◆ **Stated exercise**
Return, word for word, the portion of the profile of Whyte below that runs from "There he developed" up to and including "in the plasma.".

◆ **Passage**
A native of Shaunavon, Saskatchewan,
Canada, Whyte received his bachelor’s degree in engineering physics
in 1986 from the University of Saskatchewan in Saskatoon. Studying at
Canada’s national fusion research facility, the Tokamak de Varennes
in Montreal, he earned a PhD in applied physics from the University
of Québec in 1992.
There he developed a system
that used high-powered lasers to create atomic beams that researchers
could inject into a tokamak plasma. The beams help them nonintrusively
track how particles (micro-sized bits of “dirt” the plasma
sloughs off the containment vessel’s inner wall) are transported
within the reactor. This dirt “poisons” the plasma and eventually
destroys potential fusion reactions.
Similarly, as a postdoctoral
fellow and later a research scientist at the University of California-San
Diego, Whyte spent the bulk of his time at the DIII-D National Fusion
Facility developing atomic-physics and measurement techniques to explain
what occurs in the plasma.
He also studied what to do
if the tokamak, or “magnetic bottle,” develops a leak. When
that occurs, the plasma escapes within a thousandth of a second and
pours massive amounts of heat and energy into what it contacts on the
way. “The idea is not to stop the disruption, but we trigger what
is essentially a safe shutdown of the plasma to minimize damage to the
components inside the reactor,” he says.
His solution was to develop
a system to inject a large gas “slug,” or jet, into the
plasma. “We try to take all the energy in the plasma and convert
it into light, and dissipate the energy by light,” he explains.
“Light is the best way because it doesn’t damage materials
as much and it more or less goes everywhere, so it kind of spreads the
pain.” The technique proved successful and Whyte recently reported
the results internationally.
In his research, both plasmas
and the materials they interact with carry equal weight. He joined the
DiMES (Diverter Material Evaluation Studies) project on the DIII-D tokamak
in 1995 and became its experimental coordinator. The project focused
mainly on testing materials for the containment vessel’s inner
wall in a realistic fusion environment. “Typically this is a very
thin layer of a few millimeters or more which basically is the contact
between the plasma and the rest of the world,” he says.
In theory, the layer should
be benign to the plasma, he says. In addition, it should extract heat
from the reactor efficiently. Given that the tokamak fuels deuterium
and tritium are forms of hydrogen, which is extremely chemically reactive,
there are few compatible materials that are mechanically feasible and
also can handle heat.

◆ **Dataset**
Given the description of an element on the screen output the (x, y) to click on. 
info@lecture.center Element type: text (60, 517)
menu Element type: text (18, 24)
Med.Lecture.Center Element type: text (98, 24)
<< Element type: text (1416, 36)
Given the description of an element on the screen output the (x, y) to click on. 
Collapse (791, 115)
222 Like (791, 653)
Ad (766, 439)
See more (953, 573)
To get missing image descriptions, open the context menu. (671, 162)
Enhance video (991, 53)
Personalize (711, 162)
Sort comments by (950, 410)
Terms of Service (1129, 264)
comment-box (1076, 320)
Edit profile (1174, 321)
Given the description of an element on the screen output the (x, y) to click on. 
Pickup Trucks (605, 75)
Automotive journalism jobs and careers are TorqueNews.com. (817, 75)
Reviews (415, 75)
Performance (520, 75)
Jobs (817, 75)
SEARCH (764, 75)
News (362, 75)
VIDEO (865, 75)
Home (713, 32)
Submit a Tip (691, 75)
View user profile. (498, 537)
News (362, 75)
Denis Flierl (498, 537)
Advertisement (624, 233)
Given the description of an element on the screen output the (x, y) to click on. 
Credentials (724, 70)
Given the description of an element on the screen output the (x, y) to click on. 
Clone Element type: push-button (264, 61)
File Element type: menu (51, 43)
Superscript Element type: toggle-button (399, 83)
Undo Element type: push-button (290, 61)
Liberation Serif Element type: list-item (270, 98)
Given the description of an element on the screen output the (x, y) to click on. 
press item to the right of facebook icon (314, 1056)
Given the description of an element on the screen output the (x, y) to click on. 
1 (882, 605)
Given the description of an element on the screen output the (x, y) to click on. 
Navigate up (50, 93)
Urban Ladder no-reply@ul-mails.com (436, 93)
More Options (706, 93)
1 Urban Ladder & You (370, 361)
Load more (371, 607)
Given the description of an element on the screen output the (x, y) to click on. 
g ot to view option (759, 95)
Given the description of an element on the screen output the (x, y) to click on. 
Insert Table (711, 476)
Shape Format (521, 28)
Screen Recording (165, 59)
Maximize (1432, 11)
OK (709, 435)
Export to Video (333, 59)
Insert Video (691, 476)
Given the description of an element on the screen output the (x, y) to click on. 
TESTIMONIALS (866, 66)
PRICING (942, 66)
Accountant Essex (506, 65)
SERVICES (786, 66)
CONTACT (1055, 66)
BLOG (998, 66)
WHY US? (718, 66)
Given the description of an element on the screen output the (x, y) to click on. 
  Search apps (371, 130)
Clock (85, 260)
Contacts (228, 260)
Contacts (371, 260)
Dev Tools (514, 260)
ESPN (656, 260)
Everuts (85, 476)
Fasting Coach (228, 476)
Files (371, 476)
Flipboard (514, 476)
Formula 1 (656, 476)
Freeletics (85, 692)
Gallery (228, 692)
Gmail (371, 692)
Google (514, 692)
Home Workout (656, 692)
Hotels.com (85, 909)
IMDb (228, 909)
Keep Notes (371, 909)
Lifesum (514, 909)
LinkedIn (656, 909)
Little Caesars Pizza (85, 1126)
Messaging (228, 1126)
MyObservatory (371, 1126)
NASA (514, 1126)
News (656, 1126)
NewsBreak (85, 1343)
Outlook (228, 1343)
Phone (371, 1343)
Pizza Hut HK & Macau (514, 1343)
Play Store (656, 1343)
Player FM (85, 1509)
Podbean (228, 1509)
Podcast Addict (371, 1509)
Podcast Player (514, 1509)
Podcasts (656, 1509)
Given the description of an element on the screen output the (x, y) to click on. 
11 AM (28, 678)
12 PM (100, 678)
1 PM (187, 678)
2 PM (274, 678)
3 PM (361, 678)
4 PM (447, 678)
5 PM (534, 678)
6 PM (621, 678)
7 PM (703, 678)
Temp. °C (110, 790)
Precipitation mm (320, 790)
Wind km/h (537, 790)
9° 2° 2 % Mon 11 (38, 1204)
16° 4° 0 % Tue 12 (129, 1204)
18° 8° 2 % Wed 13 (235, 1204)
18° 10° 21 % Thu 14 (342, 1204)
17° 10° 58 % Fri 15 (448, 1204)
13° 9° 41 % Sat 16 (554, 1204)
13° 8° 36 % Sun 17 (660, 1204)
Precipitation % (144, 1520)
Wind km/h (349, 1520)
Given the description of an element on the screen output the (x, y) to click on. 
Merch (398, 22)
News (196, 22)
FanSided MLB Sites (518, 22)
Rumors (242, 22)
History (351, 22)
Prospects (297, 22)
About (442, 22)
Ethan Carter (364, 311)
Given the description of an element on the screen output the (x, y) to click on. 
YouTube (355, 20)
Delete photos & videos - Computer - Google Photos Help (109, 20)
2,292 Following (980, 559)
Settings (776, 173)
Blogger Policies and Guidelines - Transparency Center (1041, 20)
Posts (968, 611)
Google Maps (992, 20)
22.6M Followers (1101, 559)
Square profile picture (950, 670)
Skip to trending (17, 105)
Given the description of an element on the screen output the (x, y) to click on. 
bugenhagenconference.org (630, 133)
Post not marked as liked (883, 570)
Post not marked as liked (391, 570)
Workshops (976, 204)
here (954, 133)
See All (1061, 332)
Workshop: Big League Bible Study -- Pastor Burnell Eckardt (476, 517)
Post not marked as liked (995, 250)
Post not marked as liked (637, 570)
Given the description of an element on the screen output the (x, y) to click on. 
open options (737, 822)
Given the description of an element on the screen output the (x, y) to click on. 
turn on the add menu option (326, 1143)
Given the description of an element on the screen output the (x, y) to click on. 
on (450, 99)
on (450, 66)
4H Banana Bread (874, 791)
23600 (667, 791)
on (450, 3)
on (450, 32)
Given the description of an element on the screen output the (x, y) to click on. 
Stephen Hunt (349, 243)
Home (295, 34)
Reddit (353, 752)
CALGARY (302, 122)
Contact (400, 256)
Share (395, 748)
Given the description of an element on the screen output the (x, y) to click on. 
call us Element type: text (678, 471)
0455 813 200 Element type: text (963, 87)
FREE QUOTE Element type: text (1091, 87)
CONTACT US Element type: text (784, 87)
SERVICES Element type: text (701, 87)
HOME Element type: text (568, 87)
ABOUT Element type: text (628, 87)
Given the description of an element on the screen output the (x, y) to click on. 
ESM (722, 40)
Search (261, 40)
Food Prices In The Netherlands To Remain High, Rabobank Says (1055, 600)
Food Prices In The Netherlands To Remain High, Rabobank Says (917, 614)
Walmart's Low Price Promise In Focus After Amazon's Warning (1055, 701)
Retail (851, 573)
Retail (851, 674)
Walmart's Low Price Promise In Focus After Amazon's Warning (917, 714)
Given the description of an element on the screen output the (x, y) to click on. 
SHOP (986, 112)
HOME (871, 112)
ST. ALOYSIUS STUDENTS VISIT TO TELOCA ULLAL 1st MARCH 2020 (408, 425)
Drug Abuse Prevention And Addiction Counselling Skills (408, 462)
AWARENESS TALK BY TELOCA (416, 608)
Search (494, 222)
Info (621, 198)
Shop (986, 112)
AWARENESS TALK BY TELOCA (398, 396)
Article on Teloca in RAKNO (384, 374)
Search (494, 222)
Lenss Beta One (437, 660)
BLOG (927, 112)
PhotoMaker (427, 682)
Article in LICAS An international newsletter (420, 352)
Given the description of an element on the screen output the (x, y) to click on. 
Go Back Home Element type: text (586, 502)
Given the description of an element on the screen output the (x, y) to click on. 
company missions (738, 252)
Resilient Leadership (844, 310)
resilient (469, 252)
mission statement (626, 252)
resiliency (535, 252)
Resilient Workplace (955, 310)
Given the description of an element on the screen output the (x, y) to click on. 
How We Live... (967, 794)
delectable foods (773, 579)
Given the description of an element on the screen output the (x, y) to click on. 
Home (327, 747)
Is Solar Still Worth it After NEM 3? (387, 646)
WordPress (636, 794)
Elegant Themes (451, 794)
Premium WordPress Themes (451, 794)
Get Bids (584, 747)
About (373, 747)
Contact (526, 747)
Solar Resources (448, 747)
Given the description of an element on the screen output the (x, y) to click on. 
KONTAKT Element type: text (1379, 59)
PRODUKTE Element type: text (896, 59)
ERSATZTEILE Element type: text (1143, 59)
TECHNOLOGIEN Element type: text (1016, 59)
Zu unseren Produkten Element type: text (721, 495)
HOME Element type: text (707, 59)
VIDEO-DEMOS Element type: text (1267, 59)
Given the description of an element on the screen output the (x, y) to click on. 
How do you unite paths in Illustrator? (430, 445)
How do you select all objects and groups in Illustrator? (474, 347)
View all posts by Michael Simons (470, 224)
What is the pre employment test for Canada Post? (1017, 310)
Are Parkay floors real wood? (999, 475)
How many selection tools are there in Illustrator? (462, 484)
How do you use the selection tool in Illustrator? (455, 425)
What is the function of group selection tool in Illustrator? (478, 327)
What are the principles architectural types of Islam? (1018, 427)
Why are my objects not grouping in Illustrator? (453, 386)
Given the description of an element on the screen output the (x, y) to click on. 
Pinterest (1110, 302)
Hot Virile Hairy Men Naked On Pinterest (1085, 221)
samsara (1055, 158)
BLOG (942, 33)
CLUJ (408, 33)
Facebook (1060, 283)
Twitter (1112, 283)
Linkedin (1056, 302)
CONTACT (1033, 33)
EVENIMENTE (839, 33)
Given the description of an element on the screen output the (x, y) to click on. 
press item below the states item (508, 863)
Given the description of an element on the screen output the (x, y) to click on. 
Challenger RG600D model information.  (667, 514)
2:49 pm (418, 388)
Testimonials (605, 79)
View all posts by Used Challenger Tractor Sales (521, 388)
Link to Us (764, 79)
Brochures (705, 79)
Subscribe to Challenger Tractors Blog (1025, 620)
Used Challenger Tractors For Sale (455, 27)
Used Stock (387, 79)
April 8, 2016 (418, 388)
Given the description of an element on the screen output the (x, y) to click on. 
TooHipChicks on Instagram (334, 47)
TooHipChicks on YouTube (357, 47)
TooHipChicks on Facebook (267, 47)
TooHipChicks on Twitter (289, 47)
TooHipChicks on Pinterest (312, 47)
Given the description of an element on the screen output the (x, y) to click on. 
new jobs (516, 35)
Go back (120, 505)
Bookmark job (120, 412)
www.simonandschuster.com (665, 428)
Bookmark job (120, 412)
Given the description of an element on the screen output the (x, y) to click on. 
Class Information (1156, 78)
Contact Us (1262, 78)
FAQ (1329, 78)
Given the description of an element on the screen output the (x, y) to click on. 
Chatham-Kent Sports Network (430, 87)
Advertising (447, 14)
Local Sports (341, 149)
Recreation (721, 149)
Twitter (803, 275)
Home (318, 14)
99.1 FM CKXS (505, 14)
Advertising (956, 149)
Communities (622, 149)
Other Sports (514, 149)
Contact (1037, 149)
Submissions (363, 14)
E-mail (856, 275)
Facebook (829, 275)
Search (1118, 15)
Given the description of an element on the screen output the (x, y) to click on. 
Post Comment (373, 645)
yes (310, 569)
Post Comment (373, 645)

◆ **The completed task**
There he developed a system
that used high-powered lasers to create atomic beams that researchers
could inject into a tokamak plasma. The beams help them nonintrusively
track how particles (micro-sized bits of “dirt” the plasma
sloughs off the containment vessel’s inner wall) are transported
within the reactor. This dirt “poisons” the plasma and eventually
destroys potential fusion reactions.
Similarly, as a postdoctoral
fellow and later a research scientist at the University of California-San
Diego, Whyte spent the bulk of his time at the DIII-D National Fusion
Facility developing atomic-physics and measurement techniques to explain
what occurs in the plasma.